Além disso as sementes sao programadas para florescerem somente por
uma safra, o que obriga o agricultor ter que comprá-las acada safra?,
afirma Maria do Carmo, agrônoma e militante do Movimento dos Pequenos
Agricultores.
O perigo da contaminação.
?A cultura de transgênicos é preocupante pois impede a coexistência de
culturas não modificadas, o que causa sérios danos à biodiversidade.
Resulta na rápida extinção de variedades criolas e indígenas
ancestralmente selecionadas e adaptadas às condições agroecológicas
das regiões produtivas?, afirmou Maria Helena Martinez, membro da CLOC
(Coordenadora Latino Americana de Organizacoes Campesinas) . A
contaminação genética acontece muito rapidamente através dos ventos e
agentes polinizadores e é irreversível. Uma vez contaminada, a região
praticamente não pode ser recuperada. Daí, os movimentos considerarem
imprescindível a disputa por uma agricultura isenta de transgênicos.
Martinez disse também que a contaminação é uma técnica utilizada pelas
empresas de biotecnologia e citou o caso do canadense Percy Schmeiser
que teve sua plantação orgânica, cultivada há mais de 50 anos,
contaminada por uma plantação transgênica vizinha da Monsanto. ?O
canadense ficou arruinado e foi processado pela empresa, que, além de
cobrar royalties, o acusou de uso indevido de suas sementes
modificadas? explicou.
A situação do campo na Argentina.
Francisco Carreño recorreu às palavras do engenheiro Adolfo Boy
apresentadas na Mesa Redonda ?Oposição e alternativas aos cultivos e
alimentos transgênicos? realizada em Montevidéo, em julho deste ano,
para explicar a situação do campo, hoje, na Argentina. ?A Argentina
nunca foi um país industrial, sempre viveu às custas do campo, com o
qual deu de comer ao seu povo e ao mundo. Tudo foi arrasado pela soja
transgênica, orientada pela agroindústria monopólica que a transforma
em álcool, leite ou chocolate?, citou literalmente ao engenheiro.

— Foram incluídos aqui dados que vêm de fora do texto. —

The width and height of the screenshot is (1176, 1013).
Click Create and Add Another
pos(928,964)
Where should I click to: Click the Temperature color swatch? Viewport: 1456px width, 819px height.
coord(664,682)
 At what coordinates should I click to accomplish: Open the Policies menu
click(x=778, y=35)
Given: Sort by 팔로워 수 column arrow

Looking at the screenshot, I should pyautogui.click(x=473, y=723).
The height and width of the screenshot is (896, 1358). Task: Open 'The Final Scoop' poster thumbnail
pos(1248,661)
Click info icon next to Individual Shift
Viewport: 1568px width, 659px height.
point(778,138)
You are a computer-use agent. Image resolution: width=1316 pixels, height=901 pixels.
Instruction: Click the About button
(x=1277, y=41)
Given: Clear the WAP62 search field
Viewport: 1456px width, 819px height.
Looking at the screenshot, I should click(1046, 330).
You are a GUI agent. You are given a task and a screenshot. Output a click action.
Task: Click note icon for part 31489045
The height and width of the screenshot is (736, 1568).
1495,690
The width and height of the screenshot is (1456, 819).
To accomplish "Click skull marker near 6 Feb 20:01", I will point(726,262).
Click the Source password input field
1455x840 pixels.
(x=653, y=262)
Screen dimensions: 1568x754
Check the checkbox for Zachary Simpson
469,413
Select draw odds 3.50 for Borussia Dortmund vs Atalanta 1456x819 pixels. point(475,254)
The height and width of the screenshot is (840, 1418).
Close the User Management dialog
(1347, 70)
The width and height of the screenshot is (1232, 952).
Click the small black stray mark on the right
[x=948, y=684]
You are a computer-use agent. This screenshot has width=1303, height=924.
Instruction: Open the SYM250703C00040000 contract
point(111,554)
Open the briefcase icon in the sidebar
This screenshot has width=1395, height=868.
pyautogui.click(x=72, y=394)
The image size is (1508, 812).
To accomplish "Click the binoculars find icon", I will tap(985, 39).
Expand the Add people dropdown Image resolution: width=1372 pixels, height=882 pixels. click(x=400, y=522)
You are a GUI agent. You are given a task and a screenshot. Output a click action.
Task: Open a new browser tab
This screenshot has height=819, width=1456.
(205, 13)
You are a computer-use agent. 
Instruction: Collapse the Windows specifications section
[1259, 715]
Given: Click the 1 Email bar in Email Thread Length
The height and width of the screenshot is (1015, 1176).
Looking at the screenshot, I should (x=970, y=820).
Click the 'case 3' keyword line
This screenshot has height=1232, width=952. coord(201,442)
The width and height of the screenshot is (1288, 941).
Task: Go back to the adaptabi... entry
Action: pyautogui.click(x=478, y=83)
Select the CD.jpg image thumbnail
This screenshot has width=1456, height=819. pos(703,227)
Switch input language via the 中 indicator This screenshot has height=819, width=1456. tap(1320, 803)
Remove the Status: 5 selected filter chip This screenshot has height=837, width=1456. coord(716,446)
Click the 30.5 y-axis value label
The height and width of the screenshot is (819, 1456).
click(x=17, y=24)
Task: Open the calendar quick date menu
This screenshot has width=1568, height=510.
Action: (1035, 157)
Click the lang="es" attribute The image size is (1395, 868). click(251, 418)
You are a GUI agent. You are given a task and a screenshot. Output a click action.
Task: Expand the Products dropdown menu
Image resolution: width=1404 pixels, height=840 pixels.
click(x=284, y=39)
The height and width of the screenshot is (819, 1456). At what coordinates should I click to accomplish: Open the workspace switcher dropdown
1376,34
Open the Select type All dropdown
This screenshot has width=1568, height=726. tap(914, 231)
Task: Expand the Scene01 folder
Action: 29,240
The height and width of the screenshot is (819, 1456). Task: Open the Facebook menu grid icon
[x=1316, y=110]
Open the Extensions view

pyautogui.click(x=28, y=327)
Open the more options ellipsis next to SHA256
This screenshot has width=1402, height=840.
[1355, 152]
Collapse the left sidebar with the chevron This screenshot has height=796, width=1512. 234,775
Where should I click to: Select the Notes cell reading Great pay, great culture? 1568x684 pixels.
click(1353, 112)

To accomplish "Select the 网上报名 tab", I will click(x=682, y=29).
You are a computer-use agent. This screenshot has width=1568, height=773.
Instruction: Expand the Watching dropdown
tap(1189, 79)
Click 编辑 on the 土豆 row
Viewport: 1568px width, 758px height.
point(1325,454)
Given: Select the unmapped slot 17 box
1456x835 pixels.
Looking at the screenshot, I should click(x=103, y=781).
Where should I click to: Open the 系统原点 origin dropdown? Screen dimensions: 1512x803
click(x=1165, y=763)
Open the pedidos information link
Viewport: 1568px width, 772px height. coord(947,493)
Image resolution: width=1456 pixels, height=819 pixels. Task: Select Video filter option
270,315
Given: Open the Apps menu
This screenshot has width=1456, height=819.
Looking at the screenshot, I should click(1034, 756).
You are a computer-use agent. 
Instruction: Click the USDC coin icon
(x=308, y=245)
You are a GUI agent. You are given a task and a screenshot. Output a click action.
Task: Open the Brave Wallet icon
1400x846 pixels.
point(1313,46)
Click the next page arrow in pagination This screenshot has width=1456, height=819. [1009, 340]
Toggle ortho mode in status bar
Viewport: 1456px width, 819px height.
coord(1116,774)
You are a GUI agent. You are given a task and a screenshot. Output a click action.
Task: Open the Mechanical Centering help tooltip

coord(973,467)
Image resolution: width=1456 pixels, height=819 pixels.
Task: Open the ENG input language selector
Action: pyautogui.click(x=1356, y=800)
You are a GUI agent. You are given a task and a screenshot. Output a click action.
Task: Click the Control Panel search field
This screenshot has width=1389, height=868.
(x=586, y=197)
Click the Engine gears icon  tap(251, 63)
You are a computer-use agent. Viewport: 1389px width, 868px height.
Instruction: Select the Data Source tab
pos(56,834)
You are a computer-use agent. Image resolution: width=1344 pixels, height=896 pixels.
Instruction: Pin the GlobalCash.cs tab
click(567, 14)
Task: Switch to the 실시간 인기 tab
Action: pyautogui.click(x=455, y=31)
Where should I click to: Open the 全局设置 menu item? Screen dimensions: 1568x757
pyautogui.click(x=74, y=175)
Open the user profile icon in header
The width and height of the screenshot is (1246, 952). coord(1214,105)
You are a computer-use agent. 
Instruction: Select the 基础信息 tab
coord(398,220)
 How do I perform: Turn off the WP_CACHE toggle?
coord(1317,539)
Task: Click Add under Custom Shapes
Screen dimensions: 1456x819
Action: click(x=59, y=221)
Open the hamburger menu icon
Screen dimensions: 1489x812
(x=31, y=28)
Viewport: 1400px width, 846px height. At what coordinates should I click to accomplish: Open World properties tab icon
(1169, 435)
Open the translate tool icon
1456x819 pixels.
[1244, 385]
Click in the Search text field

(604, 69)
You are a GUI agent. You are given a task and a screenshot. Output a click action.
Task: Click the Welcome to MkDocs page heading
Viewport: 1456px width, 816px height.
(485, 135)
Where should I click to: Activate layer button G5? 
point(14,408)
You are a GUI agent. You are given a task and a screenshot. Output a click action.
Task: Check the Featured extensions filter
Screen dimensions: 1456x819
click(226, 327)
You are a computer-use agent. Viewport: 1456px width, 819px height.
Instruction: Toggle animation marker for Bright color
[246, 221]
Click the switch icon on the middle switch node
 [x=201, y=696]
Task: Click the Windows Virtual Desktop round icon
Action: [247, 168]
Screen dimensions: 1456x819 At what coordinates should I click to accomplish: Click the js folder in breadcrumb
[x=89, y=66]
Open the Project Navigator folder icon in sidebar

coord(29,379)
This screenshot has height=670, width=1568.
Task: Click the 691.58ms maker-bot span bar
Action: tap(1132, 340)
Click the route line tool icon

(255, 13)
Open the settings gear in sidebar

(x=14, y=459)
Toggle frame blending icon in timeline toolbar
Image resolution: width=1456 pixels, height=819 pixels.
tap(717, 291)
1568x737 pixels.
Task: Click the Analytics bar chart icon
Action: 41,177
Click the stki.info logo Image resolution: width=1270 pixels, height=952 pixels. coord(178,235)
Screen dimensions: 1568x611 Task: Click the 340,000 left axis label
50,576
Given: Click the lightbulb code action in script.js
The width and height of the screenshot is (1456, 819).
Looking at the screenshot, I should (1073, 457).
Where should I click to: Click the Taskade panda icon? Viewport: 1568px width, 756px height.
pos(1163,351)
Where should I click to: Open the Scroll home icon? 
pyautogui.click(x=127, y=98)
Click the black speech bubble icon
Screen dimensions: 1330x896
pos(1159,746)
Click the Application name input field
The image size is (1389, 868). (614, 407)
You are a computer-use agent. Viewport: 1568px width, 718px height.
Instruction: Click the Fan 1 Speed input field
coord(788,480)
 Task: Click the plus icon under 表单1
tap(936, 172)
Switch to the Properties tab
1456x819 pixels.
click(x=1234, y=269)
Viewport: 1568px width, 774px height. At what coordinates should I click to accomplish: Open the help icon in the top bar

Carreño afirmou, ainda, que este país ao entrar em um processo
produtivo acelerado, aumentando cada vez mais a superfície semeada,
não melhorando o rendimento por hectare, aprofundou a crise. O
resultado desta agricultura de escala foi a exclusão da gente do
campo. ?Quem vive em um campo que não tem árvores, nem galinhas, nem
burros? O campo argentino está vazio?, concluiu.